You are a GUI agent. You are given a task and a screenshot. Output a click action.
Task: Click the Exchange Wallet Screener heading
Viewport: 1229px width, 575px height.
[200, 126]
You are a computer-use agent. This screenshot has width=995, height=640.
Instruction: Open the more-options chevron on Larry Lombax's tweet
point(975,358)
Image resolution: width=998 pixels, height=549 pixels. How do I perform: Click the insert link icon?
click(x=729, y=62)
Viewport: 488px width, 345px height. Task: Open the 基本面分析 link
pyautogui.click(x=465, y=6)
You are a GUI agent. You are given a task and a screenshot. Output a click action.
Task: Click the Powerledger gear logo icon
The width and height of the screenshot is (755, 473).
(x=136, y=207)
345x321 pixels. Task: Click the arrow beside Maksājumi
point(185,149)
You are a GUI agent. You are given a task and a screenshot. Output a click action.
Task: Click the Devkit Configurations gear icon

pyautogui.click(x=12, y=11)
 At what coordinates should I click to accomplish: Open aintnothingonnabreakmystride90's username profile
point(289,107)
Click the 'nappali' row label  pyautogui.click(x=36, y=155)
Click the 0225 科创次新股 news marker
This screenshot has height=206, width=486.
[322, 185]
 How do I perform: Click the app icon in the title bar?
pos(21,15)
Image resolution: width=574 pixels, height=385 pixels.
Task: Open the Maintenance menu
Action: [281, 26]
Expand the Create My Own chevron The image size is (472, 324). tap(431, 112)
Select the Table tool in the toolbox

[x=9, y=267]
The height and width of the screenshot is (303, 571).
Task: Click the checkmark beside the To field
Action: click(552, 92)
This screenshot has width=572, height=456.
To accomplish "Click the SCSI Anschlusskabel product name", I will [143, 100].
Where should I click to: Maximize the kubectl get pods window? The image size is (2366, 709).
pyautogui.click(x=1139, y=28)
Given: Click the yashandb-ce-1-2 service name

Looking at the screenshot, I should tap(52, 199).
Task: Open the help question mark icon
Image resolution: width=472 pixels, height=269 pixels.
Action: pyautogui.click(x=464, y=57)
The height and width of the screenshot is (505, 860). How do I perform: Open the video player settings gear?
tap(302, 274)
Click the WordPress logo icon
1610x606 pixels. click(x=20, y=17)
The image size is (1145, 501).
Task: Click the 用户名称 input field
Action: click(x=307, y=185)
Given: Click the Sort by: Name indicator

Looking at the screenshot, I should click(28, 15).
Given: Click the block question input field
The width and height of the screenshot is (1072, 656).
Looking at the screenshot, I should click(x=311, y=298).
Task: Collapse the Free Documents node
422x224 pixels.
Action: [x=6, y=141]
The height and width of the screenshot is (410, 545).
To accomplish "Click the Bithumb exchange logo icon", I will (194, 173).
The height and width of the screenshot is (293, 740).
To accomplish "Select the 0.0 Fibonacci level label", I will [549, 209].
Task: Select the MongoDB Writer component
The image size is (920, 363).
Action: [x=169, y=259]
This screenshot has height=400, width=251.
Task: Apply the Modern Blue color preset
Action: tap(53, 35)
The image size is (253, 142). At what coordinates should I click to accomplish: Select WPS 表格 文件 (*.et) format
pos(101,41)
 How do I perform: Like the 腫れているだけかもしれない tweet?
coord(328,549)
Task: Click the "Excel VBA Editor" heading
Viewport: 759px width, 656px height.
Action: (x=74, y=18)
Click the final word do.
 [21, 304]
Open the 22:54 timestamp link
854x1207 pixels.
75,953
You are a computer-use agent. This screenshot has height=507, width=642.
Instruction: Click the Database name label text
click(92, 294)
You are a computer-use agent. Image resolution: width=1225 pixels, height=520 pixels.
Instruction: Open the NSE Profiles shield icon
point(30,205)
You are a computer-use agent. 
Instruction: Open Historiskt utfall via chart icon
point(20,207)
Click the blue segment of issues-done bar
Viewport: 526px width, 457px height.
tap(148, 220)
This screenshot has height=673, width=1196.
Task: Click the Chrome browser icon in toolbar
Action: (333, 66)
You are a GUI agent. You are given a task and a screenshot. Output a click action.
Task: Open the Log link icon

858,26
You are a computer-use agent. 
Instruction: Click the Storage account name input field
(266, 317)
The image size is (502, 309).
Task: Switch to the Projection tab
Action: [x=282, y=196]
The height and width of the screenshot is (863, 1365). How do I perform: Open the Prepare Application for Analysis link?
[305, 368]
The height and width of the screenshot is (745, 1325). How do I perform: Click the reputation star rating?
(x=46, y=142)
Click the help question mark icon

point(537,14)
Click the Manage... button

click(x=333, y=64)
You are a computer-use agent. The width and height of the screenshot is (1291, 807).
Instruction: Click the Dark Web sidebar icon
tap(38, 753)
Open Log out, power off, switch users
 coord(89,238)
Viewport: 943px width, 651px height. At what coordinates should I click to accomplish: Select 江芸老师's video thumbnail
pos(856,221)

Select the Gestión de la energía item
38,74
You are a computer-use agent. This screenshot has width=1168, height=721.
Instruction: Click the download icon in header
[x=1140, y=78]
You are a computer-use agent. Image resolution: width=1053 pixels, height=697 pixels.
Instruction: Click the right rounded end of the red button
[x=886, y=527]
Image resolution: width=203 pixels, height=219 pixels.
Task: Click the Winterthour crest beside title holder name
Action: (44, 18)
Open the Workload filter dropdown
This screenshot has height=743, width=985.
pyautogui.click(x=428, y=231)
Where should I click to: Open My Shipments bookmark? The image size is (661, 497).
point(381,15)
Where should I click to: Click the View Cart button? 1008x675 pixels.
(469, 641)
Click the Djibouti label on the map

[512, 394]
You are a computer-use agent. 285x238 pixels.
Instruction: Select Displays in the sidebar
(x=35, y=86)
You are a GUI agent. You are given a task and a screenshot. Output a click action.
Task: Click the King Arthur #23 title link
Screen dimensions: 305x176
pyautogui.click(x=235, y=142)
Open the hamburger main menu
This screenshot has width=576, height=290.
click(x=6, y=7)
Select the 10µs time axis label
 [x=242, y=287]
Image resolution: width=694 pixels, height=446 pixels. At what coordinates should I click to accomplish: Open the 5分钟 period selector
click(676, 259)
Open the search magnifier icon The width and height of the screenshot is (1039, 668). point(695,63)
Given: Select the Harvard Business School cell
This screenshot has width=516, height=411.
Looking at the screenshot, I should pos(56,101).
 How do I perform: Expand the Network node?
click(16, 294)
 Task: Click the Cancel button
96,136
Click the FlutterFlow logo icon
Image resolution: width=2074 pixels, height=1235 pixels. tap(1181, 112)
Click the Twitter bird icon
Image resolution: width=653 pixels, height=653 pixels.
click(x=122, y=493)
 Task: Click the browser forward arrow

- - - - -

__EXERCISE REQUIREMENTS__: All records are to be retyped precisely.

__RESPONSE BOX__:
You are a GUI agent. You are given a task and a screenshot. Output a click action.
Task: Click the Exchange Wallet Screener heading
Viewport: 1229px width, 575px height.
[200, 126]
You are a computer-use agent. This screenshot has width=995, height=640.
Instruction: Open the more-options chevron on Larry Lombax's tweet
point(975,358)
Image resolution: width=998 pixels, height=549 pixels. How do I perform: Click the insert link icon?
click(x=729, y=62)
Viewport: 488px width, 345px height. Task: Open the 基本面分析 link
pyautogui.click(x=465, y=6)
You are a GUI agent. You are given a task and a screenshot. Output a click action.
Task: Click the Powerledger gear logo icon
The width and height of the screenshot is (755, 473).
(x=136, y=207)
345x321 pixels. Task: Click the arrow beside Maksājumi
point(185,149)
You are a GUI agent. You are given a task and a screenshot. Output a click action.
Task: Click the Devkit Configurations gear icon

pyautogui.click(x=12, y=11)
 At what coordinates should I click to accomplish: Open aintnothingonnabreakmystride90's username profile
point(289,107)
Click the 'nappali' row label  pyautogui.click(x=36, y=155)
Click the 0225 科创次新股 news marker
This screenshot has height=206, width=486.
[322, 185]
 How do I perform: Click the app icon in the title bar?
pos(21,15)
Image resolution: width=574 pixels, height=385 pixels.
Task: Open the Maintenance menu
Action: [281, 26]
Expand the Create My Own chevron The image size is (472, 324). tap(431, 112)
Select the Table tool in the toolbox

[x=9, y=267]
The height and width of the screenshot is (303, 571).
Task: Click the checkmark beside the To field
Action: click(552, 92)
This screenshot has width=572, height=456.
To accomplish "Click the SCSI Anschlusskabel product name", I will [143, 100].
Where should I click to: Maximize the kubectl get pods window? The image size is (2366, 709).
pyautogui.click(x=1139, y=28)
Given: Click the yashandb-ce-1-2 service name

Looking at the screenshot, I should tap(52, 199).
Task: Open the help question mark icon
Image resolution: width=472 pixels, height=269 pixels.
Action: pyautogui.click(x=464, y=57)
The height and width of the screenshot is (505, 860). How do I perform: Open the video player settings gear?
tap(302, 274)
Click the WordPress logo icon
1610x606 pixels. click(x=20, y=17)
The image size is (1145, 501).
Task: Click the 用户名称 input field
Action: click(x=307, y=185)
Given: Click the Sort by: Name indicator

Looking at the screenshot, I should click(28, 15).
Given: Click the block question input field
The width and height of the screenshot is (1072, 656).
Looking at the screenshot, I should click(x=311, y=298).
Task: Collapse the Free Documents node
422x224 pixels.
Action: [x=6, y=141]
The height and width of the screenshot is (410, 545).
To accomplish "Click the Bithumb exchange logo icon", I will (194, 173).
The height and width of the screenshot is (293, 740).
To accomplish "Select the 0.0 Fibonacci level label", I will [549, 209].
Task: Select the MongoDB Writer component
The image size is (920, 363).
Action: [x=169, y=259]
This screenshot has height=400, width=251.
Task: Apply the Modern Blue color preset
Action: tap(53, 35)
The image size is (253, 142). At what coordinates should I click to accomplish: Select WPS 表格 文件 (*.et) format
pos(101,41)
 How do I perform: Like the 腫れているだけかもしれない tweet?
coord(328,549)
Task: Click the "Excel VBA Editor" heading
Viewport: 759px width, 656px height.
Action: (x=74, y=18)
Click the final word do.
 [21, 304]
Open the 22:54 timestamp link
854x1207 pixels.
75,953
You are a computer-use agent. This screenshot has height=507, width=642.
Instruction: Click the Database name label text
click(92, 294)
You are a computer-use agent. Image resolution: width=1225 pixels, height=520 pixels.
Instruction: Open the NSE Profiles shield icon
point(30,205)
You are a computer-use agent. 
Instruction: Open Historiskt utfall via chart icon
point(20,207)
Click the blue segment of issues-done bar
Viewport: 526px width, 457px height.
tap(148, 220)
This screenshot has height=673, width=1196.
Task: Click the Chrome browser icon in toolbar
Action: (333, 66)
You are a GUI agent. You are given a task and a screenshot. Output a click action.
Task: Open the Log link icon

858,26
You are a computer-use agent. 
Instruction: Click the Storage account name input field
(266, 317)
The image size is (502, 309).
Task: Switch to the Projection tab
Action: [x=282, y=196]
The height and width of the screenshot is (863, 1365). How do I perform: Open the Prepare Application for Analysis link?
[305, 368]
The height and width of the screenshot is (745, 1325). How do I perform: Click the reputation star rating?
(x=46, y=142)
Click the help question mark icon

point(537,14)
Click the Manage... button

click(x=333, y=64)
You are a computer-use agent. The width and height of the screenshot is (1291, 807).
Instruction: Click the Dark Web sidebar icon
tap(38, 753)
Open Log out, power off, switch users
 coord(89,238)
Viewport: 943px width, 651px height. At what coordinates should I click to accomplish: Select 江芸老师's video thumbnail
pos(856,221)

Select the Gestión de la energía item
38,74
You are a computer-use agent. This screenshot has width=1168, height=721.
Instruction: Click the download icon in header
[x=1140, y=78]
You are a computer-use agent. Image resolution: width=1053 pixels, height=697 pixels.
Instruction: Click the right rounded end of the red button
[x=886, y=527]
Image resolution: width=203 pixels, height=219 pixels.
Task: Click the Winterthour crest beside title holder name
Action: (44, 18)
Open the Workload filter dropdown
This screenshot has height=743, width=985.
pyautogui.click(x=428, y=231)
Where should I click to: Open My Shipments bookmark? The image size is (661, 497).
point(381,15)
Where should I click to: Click the View Cart button? 1008x675 pixels.
(469, 641)
Click the Djibouti label on the map

[512, 394]
You are a computer-use agent. 285x238 pixels.
Instruction: Select Displays in the sidebar
(x=35, y=86)
You are a GUI agent. You are given a task and a screenshot. Output a click action.
Task: Click the King Arthur #23 title link
Screen dimensions: 305x176
pyautogui.click(x=235, y=142)
Open the hamburger main menu
This screenshot has width=576, height=290.
click(x=6, y=7)
Select the 10µs time axis label
 [x=242, y=287]
Image resolution: width=694 pixels, height=446 pixels. At what coordinates should I click to accomplish: Open the 5分钟 period selector
click(676, 259)
Open the search magnifier icon The width and height of the screenshot is (1039, 668). point(695,63)
Given: Select the Harvard Business School cell
This screenshot has width=516, height=411.
Looking at the screenshot, I should pos(56,101).
 How do I perform: Expand the Network node?
click(16, 294)
 Task: Click the Cancel button
96,136
Click the FlutterFlow logo icon
Image resolution: width=2074 pixels, height=1235 pixels. tap(1181, 112)
Click the Twitter bird icon
Image resolution: width=653 pixels, height=653 pixels.
click(x=122, y=493)
 Task: Click the browser forward arrow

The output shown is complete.